Ender’in sorunu kafasında

Rytas-Fenerbahçe Ülker maçı bizi çok sevindirdi. Litvanya, Avrupa’nın en çok oyuncu yetiştiren en iyi basketbolunu oynayan ülkelerinin başında gelir. Basketbol ABD’de keşfedildi. Avrupa’ya gelişi ise Litvanya’dan başladı. Litvanya’ya basketbolu getiren Amerikalı bir papazdı. Papazın basketbol anlayışı hareketli serbest oyun tarzıydı. Bu yüzden serbest oyunda oyuncular daha özgür oynayıp, yeteneklerini daha çok kullanma şansı buluyorlardı. Bu devirde yetişen yıldızlar arasında Sabonis, Kurtinaitis gibi birçok oyuncu vardı. Ama bugünkü durumları farklı; hala 37 yaşındaki Jasikevicius’tan medet umuyorlar. Takımdaki en iyi oyuncu basketbolcu mu karikatür mü belli olmayan El Amin gözüküyor.
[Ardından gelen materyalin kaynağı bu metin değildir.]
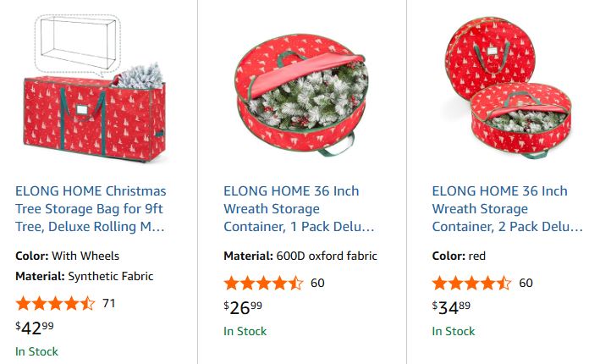Open the 60 reviews for 1 Pack container
589x364 pixels.
317,283
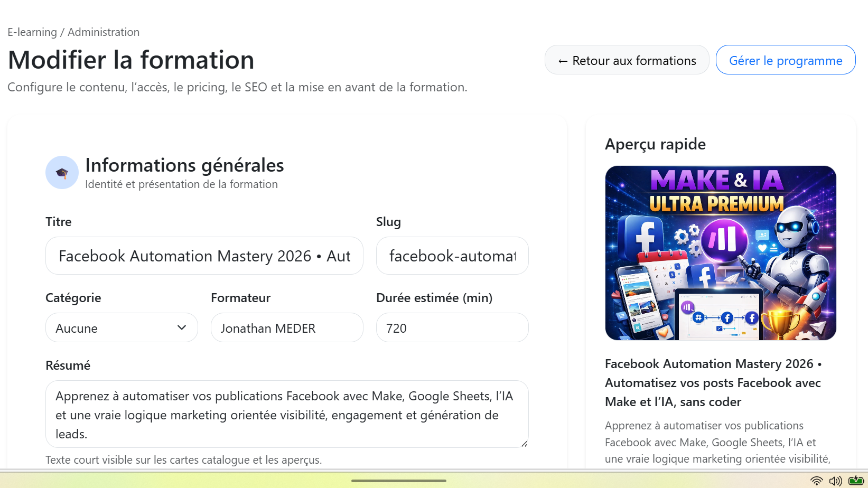Open the Wi-Fi network tray icon

(816, 481)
Bütün Avrupa genç ve iyi oyuncu yetiştirmede zorlanıyor. Türkiye bu zorluğu aşan ilk ülke olursa zirveye yerleşiriz. Tekrarlıyorum Türk çocuğu basketbola çok yetenekli. Bu yeteneği geliştirecek ortamı yaratmak çok ama çok önemli! Cemal Nalga’yı gördünüz Türkiye’de kazaya uğrayan Türk çocuğu Litvanya’nın en iyi takımlarında birinin pivotu… Türk çocuğunun ne kadar iyi şutör olabileceğini ispatı Oğuz Savaş. Oğuz Savaş dünyanın en iri ve uzun oyuncuları arasında yüzü dönük şut ve faul yüzdesiyle ön sıralarda. Siz Shaquille O’Neal’in, Oğuz gibi faul atabilse nerelerde olabileceğini düşünebiliyor musunuz? Bizde problem kısa oyuncular yetiştirmede zorlanmamız. Fenerbahçe’nin kadrosu çok kuvvetli. 12 oyuncusu da çok iyi, bu kadroyu ikiye bölseniz, iki takım da ligde şampiyonluğa oynar. Ama bu 12 oyuncu içerisinde Türk oyun kurucu maalesef yok. Fenerbahçe’nin iki oyun kurucusu da yabancı. Engin Atsür’ü bekliyoruz.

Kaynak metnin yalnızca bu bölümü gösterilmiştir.